No es la primera vez que se manifiesta la necesidad de un pacto constitucional de refundación del derecho y de la política. La historia de la modernidad jurídica y política es en gran parte una historia del constitucionalismo, marcada por rupturas institucionales acompañadas, cada vez, por la refundación de la legitimidad de los poderes jurídicos y políticos sobre nuevas bases. La construcción del moderno estado de derecho a partir de las declaraciones y de las constituciones de los siglos XVIII y XIX fue una revolución política e institucional, ya que estas pusieron fin al absolutismo regio, sometiendo a todos los poderes públicos al derecho positivo e imponiéndoles, como nuevas fuentes de legitimación, la representatividad política y la garantía de los derechos de libertad establecidos en ellas. Un nuevo giro de la historia es el representado por la liberación del nazi-fascismo y el quinquenio constituyente 1945-1949, de donde nacieron los «nunca más» a los horrores de las guerras y de los totalitarismos pronunciados por las actuales constituciones rígidas, que vincularon nuestros ordenamientos a la garantía no solo de los derechos de libertad, sino también de los derechos sociales, estipularon la igualdad en todos los derechos fundamentales comenzando por los derechos políticos y, sobre todo, sometieron al control jurisdiccional de legitimidad las leyes en contradicción con los principios constitucionalmente establecidos.

La humanidad se encuentra hoy de nuevo ante una encrucijada de la historia, seguramente la más dramática y decisiva: sufrir y sucumbir a las múltiples amenazas y emergencias globales, o bien hacerles frente, oponiéndoles la construcción de idóneas garantías constitucionales a escala planetaria, proyectadas por la razón jurídica y política. La globalización de la economía y de las comunicaciones, por un lado, ha reducido el poder de los estados, deslocalizando a escala global gran parte de las decisiones que inciden sobre nuestra vida y, por otro, ha estimulado enormemente la integración y la interdependencia entre todos los pueblos de la Tierra, haciendo cada vez más necesaria la construcción de una esfera pública supranacional. Hace setenta años, la población mundial era de dos millardos de personas o poco más, pero el mundo parecía mucho más grande que el actual. Sabíamos poco o nada de lo que estaba pasando en otros continentes, y lo que sucedía en ellos era para nosotros en gran parte extraño e irrelevante. Hoy somos casi ocho millardos y el mundo parece haberse hecho bastante más pequeño, dado que todos los seres humanos, además de hallarse sometidos al gobierno global de la economía, están virtualmente interconectados, gracias a la revolución digital, y cada quien puede comunicarse cotidianamente con otro en cualquier punto del planeta.

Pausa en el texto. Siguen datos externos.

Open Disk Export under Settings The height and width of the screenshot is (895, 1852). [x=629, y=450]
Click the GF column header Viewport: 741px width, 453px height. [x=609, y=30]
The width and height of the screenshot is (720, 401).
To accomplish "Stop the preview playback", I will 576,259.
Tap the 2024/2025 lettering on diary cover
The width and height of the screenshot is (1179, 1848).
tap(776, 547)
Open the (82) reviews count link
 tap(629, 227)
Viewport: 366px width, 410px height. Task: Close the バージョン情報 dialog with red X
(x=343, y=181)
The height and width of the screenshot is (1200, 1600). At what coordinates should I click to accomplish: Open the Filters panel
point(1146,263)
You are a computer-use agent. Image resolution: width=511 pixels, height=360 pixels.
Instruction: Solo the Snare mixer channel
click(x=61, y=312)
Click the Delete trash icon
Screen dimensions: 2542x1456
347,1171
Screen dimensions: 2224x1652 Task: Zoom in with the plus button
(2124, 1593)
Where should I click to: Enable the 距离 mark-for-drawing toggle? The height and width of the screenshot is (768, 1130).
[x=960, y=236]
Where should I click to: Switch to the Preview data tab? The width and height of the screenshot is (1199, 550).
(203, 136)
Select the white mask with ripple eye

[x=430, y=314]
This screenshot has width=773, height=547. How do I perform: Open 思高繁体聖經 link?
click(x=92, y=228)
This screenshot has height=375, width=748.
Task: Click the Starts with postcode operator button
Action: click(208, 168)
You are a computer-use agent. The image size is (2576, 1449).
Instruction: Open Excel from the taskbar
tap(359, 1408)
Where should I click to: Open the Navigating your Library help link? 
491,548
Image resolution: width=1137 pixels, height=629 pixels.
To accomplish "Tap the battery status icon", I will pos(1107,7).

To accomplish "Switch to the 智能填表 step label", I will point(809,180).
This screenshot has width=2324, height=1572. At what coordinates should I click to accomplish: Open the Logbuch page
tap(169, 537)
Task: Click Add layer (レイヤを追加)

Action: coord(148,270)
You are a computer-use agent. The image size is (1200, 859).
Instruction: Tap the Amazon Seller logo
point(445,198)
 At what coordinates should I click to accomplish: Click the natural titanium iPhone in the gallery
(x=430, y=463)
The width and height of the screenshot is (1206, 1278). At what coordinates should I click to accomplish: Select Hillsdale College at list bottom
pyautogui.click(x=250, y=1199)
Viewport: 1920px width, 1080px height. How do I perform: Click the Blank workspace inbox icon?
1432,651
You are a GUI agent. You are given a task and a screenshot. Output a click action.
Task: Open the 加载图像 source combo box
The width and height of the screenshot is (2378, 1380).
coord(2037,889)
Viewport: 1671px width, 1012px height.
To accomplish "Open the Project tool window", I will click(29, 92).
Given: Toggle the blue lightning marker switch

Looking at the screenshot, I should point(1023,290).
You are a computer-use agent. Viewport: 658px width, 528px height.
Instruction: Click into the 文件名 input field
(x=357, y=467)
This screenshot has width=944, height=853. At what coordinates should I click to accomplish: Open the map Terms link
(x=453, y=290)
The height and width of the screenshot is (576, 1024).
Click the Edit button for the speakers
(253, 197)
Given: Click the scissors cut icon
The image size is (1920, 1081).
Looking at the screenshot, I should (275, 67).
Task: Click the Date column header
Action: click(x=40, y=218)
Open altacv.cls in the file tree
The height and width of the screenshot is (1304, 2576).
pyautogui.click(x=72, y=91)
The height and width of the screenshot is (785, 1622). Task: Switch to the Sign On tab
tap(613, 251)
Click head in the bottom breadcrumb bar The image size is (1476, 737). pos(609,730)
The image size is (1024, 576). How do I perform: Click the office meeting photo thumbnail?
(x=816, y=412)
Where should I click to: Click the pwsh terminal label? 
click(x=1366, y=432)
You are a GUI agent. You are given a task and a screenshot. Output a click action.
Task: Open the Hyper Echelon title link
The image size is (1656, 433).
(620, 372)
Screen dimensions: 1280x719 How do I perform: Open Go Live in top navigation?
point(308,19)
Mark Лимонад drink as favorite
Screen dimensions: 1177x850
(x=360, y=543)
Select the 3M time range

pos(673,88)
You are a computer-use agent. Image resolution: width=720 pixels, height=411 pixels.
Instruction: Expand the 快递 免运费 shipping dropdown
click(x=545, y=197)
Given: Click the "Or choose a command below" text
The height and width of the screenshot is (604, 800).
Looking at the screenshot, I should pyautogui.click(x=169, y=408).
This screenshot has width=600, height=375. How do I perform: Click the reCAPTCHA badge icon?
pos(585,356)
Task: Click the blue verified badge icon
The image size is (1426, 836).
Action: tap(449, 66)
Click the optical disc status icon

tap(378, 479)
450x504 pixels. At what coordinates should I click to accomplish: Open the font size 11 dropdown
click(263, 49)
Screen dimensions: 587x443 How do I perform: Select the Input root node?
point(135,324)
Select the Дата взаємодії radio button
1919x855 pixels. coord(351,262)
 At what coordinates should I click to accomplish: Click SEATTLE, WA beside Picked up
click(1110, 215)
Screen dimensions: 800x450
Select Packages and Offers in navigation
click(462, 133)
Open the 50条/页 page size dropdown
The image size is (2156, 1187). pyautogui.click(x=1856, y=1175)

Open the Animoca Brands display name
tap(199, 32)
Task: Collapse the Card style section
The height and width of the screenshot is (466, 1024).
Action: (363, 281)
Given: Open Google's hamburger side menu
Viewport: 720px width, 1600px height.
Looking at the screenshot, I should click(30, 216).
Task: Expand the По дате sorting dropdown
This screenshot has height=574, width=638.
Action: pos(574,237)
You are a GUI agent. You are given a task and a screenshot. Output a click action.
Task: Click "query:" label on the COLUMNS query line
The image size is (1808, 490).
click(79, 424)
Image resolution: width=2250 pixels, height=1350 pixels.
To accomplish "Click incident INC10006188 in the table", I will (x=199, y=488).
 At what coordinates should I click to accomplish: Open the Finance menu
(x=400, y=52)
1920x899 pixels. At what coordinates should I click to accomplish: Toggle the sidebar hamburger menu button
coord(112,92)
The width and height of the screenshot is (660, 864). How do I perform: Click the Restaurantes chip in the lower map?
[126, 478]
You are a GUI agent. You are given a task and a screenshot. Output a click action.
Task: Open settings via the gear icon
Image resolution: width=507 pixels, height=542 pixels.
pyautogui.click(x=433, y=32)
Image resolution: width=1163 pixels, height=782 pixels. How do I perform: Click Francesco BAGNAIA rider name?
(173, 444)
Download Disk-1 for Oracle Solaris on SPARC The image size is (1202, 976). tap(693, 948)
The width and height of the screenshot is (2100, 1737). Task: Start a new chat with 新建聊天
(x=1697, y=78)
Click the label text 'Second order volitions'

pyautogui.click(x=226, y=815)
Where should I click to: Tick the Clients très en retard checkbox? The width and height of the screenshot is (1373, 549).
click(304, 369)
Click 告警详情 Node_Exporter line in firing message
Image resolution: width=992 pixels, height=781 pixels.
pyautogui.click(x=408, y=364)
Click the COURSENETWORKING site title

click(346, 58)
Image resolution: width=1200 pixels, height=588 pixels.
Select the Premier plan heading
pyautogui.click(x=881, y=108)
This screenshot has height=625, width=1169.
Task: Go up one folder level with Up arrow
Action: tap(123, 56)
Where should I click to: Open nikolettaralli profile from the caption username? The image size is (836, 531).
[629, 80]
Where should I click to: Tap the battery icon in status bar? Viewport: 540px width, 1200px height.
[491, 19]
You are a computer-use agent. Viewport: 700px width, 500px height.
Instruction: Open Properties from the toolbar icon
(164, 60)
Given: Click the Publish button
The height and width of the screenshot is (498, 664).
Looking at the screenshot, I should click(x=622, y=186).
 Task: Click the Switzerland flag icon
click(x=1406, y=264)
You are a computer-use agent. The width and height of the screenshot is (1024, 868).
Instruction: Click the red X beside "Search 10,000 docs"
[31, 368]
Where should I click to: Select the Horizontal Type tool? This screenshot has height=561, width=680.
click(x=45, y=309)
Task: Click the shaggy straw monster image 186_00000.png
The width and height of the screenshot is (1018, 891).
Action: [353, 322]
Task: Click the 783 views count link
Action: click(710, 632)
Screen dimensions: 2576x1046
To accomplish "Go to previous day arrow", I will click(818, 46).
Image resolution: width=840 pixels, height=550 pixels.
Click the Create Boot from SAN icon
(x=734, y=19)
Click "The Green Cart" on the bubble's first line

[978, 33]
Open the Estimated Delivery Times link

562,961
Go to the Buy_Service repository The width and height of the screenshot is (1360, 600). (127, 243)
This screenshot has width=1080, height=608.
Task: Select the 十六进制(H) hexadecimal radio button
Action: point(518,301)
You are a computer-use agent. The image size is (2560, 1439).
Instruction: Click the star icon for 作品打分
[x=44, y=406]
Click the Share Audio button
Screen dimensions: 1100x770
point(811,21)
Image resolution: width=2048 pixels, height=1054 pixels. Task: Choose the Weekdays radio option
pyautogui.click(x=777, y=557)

Por eso, todos sabemos, o en cualquier caso estamos en condiciones de saber, exactamente todo sobre lo que acontece en cualquier otra parte del mundo, incluidas las emergencias globales y sus terribles consecuencias para el género humano. No solo somos conocedores de las catástrofes ecológicas y las amenazas nucleares que se ciernen sobre nosotros. Las desigualdades en las condiciones de vida de las personas —entre las riquezas ilimitadas de una pequeñísima parte de la humanidad y las condiciones de miseria absoluta de centenares de millones de personas que viven y mueren en condiciones inhumanas— no solo han aumentado, sino que se han hecho bastante más visibles para todos y con ello más intolerables que en cualquier otro momento de la historia. Lo mismo puede decirse de las sistemáticas violaciones de los derechos humanos —las represiones violentas de los disidentes y los opositores, el hambre y las enfermedades no tratadas de millones de personas, la explotación salvaje del trabajo—, a su vez bastante más visibles, y por eso más insoportables que nunca debido a su evidente contradicción con las cartas de derechos que pueblan el ordenamiento internacional. El sentido de la injusticia y de la ilegalidad del estado del mundo es por ello bastante más profundo y tiene mayor difusión que en cualquier otra época del pasado.

Gracias a esta creciente integración, la humanidad forma ya una sociedad civil planetaria. Pero está atravesada por conflictos y fronteras que le impiden hacer frente a sus muchos problemas globales, que requieren respuestas políticas e institucionales asimismo globales que, ciertamente, no están al alcance de los singulares estados nacionales. Es por lo que, en ausencia de límites y vínculos constitucionales, resulta inverosímil que casi ocho millardos de personas, 196 estados soberanos, diez de los cuales cuentan con armamentos nucleares, un capitalismo global y depredador y un sistema industrial ecológicamente insostenible, puedan sobrevivir mucho tiempo sin exponerse a la devastación del planeta, hasta hacerlo inhabitable, a las guerras endémicas sin vencedores, al crecimiento de las desigualdades y de la pobreza y, al mismo tiempo, de los racismos, los fundamentalismos, los terrorismos, los totalitarismos y la criminalidad.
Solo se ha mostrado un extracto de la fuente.